## EXTRAIT DU TEXTE
((

Depuis plusieurs semaines, le chariot Picopatt, conçu à Nantes, effectue des mesures dans les rues de Montpellier. Cette station climatique mobile est capable d’enregistrer à chaque seconde un grand nombre de données : température de l’air, humidité, force et direction du vent, rayonnement visible et rayonnement infrarouge, dans toutes les directions… « Nous sommes ainsi capables de détecter des pico-climats dans la ville, c’est-à-dire des variations localisées du climat à très petite échelle, celle de la perception individuelle. Les paramètres du climat évoluent en fonction de la configuration des bâtiments, de l’orientation des rues, de la présence ou non de végétaux, de fontaines, d’ombre… Nos mesures concernent des espaces publics pratiqués quotidiennement comme des places, des boulevards ou des rues, des parcs… », explique Daniel Siret, chercheur à l’École nationale supérieure d’architecture de Nantes (laboratoire AAU).
Trois parcours urbains étudiés à Montpellier
Trois parcours ont été identifiés à Montpellier (quatre à Nantes), avec l’appui des services de Montpellier Méditerranée Métropole : secteur Antigone-Polygone, secteur Écusson et les boulevards autour de l’Écusson. « Le chariot suscite énormément de curiosité et de questions à chacun de nos passages. C’est valorisant pour notre travail et cela en fait aussi un outil de médiation. Chaque parcours dure environ deux heures. On le fait quatre fois par jour (8h30, 11h30, 14h30, 17h30 en horaires d'hiver), tous les 10 jours environ, pendant une année entière. Cela va représenter un ensemble de mesures climatiques très détaillées et uniques », précise Ignacio Requena, maître de conférences à l’ENSA Nantes.
Un dispositif innovant
Les données récoltées vont être analysées avec l'aide de l'équipe ADVANCE - Advanced Analytics for Data Science du Laboratoire d’Informatique, de Robotique et de Microélectronique de Montpellier (LIRMM), qui est une unité mixte de recherche rattachée au CNRS et à l’Université de Montpellier. Cette équipe est spécialisée, entre autres, dans le traitement et l’analyse informatique des données en masse.

))

## TRAVAIL DEMANDÉ
Dans l'extrait sur le chariot Picopatt, reformulez sous forme de liste le paragraphe qui commence par « Trois parcours ont été identifiés », en conservant ses informations principales. Les entrées qui suivent ne sont pas nécessaires.

## INFORMATIONS FOURNIES
((

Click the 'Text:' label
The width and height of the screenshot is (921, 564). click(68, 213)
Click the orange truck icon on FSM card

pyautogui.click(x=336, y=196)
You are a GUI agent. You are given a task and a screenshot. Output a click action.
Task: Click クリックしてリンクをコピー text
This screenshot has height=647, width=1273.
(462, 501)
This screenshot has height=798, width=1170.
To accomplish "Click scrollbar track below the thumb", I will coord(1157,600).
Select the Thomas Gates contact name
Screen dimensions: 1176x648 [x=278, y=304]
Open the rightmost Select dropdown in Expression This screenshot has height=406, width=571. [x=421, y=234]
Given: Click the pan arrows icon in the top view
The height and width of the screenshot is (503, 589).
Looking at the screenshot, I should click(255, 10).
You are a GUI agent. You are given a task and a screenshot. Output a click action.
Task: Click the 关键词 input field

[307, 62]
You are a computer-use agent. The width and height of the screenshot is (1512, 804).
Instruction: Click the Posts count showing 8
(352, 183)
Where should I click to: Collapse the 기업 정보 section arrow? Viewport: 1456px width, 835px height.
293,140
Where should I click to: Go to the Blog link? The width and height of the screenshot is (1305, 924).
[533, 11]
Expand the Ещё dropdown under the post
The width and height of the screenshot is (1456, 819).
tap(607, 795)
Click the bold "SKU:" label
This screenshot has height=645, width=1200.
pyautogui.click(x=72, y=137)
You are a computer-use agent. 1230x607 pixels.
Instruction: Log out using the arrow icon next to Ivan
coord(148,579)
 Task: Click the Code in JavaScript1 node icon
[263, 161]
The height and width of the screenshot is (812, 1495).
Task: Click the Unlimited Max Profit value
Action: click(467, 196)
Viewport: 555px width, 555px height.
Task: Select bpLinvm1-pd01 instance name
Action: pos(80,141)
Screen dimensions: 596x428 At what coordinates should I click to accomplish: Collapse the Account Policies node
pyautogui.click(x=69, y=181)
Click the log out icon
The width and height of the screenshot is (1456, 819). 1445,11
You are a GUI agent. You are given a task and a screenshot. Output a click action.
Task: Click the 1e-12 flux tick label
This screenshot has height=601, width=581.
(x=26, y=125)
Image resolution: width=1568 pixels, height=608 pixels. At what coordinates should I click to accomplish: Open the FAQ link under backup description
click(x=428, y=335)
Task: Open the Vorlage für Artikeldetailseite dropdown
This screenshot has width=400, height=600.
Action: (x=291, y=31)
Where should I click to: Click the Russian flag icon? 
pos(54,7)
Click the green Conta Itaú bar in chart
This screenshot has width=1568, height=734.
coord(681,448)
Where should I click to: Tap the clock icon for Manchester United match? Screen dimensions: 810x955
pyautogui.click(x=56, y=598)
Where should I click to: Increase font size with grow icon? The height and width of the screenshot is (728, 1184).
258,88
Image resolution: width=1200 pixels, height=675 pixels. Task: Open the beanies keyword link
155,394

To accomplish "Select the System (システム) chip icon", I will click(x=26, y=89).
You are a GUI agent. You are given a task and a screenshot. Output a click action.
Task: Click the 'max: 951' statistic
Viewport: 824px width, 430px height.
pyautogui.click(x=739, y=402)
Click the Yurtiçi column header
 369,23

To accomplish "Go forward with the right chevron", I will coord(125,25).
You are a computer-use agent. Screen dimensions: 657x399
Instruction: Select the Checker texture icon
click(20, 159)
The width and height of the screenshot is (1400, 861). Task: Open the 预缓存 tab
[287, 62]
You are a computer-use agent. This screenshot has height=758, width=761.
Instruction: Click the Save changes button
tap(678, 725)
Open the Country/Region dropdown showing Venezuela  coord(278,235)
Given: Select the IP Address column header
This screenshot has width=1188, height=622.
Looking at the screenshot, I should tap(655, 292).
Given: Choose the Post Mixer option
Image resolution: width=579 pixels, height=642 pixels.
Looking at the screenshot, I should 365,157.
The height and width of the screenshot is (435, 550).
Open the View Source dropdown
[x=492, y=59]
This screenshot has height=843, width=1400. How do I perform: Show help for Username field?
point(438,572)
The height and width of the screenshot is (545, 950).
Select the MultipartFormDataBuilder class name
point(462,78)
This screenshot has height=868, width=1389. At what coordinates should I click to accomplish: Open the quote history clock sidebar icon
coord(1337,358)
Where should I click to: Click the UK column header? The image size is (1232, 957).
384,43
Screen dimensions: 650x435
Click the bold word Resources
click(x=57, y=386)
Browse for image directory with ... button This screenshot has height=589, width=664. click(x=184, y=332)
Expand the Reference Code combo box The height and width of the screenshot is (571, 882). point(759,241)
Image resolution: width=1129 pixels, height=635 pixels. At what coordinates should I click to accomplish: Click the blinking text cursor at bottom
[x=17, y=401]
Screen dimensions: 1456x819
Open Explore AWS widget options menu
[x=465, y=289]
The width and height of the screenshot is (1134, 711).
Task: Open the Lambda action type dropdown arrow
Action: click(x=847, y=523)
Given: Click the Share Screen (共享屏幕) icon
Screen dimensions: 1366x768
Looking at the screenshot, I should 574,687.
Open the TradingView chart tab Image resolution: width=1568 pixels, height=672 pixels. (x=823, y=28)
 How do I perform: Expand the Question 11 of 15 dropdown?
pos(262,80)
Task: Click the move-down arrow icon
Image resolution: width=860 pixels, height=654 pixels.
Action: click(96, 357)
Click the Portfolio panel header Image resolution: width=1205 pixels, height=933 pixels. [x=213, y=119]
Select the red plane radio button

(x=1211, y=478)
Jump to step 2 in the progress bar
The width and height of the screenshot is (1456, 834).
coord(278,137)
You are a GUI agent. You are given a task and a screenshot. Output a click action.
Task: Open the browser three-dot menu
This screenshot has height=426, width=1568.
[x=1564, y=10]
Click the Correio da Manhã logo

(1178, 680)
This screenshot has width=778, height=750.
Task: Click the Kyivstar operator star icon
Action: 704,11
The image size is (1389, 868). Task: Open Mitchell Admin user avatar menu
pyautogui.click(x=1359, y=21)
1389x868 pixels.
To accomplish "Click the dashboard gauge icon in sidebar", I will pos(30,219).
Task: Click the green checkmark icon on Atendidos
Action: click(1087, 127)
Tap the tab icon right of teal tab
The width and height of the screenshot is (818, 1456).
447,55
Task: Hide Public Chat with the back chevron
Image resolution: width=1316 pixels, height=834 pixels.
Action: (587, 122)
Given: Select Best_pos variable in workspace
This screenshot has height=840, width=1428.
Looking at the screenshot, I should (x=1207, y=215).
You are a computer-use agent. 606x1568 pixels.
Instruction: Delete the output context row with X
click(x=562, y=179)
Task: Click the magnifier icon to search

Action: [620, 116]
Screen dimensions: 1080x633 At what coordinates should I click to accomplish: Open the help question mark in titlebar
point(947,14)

))

## RÉPONSE ATTENDUE
- Trois parcours retenus à Montpellier (quatre à Nantes), avec l'appui des services de Montpellier Méditerranée Métropole : secteur Antigone-Polygone, secteur Écusson et boulevards autour de l'Écusson.
- Le chariot suscite beaucoup de curiosité et de questions à chaque passage. Cela valorise le travail et en fait un outil de médiation.
- Chaque parcours dure environ deux heures.
- Il est réalisé quatre fois par jour (8h30, 11h30, 14h30 et 17h30 en horaires d'hiver), environ tous les 10 jours, pendant une année entière.
- Il en résultera un ensemble de mesures climatiques très détaillées et uniques.
- Ces propos sont ceux d'Ignacio Requena, maître de conférences à l'ENSA Nantes.